• REQUIREMENTS
Rewrite the stretch from the line containing "Image resolution: width=1568" through the line containing "(1236, 509)", requests included, and increase every coordinate in the answers by 139.

• MATERIAL FOR THIS TASK
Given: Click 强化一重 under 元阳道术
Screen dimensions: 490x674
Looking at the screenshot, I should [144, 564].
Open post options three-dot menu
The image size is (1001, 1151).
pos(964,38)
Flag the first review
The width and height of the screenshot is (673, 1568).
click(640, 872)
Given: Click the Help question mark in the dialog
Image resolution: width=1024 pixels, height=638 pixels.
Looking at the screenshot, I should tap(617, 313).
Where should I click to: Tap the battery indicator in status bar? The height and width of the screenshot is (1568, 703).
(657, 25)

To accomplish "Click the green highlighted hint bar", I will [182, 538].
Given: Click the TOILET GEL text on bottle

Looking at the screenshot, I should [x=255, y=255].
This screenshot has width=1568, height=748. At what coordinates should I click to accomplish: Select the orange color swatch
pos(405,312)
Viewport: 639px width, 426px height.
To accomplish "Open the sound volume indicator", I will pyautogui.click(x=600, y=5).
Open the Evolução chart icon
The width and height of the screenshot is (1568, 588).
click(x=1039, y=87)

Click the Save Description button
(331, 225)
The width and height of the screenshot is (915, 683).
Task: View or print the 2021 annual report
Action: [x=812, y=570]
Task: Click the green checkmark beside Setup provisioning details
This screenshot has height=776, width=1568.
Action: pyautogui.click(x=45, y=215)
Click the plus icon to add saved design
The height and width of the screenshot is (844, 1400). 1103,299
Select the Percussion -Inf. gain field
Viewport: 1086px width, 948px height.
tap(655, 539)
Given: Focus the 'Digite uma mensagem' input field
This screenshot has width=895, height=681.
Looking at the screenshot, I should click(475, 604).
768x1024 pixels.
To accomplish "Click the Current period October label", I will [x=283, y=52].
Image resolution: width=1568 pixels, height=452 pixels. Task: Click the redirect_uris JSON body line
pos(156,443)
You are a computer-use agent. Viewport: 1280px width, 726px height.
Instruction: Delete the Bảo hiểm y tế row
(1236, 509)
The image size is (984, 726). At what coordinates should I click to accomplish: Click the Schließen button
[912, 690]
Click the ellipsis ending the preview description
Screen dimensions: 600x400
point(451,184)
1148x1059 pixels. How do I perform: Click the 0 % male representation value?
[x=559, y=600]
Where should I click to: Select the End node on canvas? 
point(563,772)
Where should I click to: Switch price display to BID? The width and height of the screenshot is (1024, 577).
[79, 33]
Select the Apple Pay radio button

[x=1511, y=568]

• RESULT OF THIS TASK
Image resolution: width=1568 pixels, height=452 pixels. Task: Click the redirect_uris JSON body line
pos(295,582)
You are a computer-use agent. Viewport: 1280px width, 726px height.
Instruction: Delete the Bảo hiểm y tế row
(1375, 648)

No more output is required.